> **Problem description**:
Each line that contains the string "icon" counts once; report how many such lines appear in the data, as a number only.

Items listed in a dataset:
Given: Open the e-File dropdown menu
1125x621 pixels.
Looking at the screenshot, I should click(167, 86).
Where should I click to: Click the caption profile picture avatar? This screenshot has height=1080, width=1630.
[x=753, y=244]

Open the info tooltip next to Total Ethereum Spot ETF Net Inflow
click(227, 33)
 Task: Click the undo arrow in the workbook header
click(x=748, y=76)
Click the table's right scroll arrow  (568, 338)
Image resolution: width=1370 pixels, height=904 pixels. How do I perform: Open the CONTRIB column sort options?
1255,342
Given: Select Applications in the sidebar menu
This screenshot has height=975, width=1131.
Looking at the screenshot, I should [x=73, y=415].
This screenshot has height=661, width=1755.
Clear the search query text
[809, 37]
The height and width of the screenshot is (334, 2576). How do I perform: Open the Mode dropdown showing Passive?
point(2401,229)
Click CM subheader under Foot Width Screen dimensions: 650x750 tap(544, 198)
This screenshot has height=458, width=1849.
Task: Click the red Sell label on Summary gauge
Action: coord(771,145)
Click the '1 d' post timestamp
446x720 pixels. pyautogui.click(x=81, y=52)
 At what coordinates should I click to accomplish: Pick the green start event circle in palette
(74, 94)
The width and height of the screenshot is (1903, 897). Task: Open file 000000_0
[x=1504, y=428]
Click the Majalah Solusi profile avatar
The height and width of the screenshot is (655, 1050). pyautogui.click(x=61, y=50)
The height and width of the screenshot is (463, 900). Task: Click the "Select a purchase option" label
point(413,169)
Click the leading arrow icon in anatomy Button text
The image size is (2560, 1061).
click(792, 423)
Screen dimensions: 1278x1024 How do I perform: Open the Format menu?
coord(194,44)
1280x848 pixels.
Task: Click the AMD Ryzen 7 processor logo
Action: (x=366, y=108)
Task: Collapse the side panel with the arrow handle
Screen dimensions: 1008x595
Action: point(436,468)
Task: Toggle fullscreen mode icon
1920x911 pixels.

> **Output of the task**:
2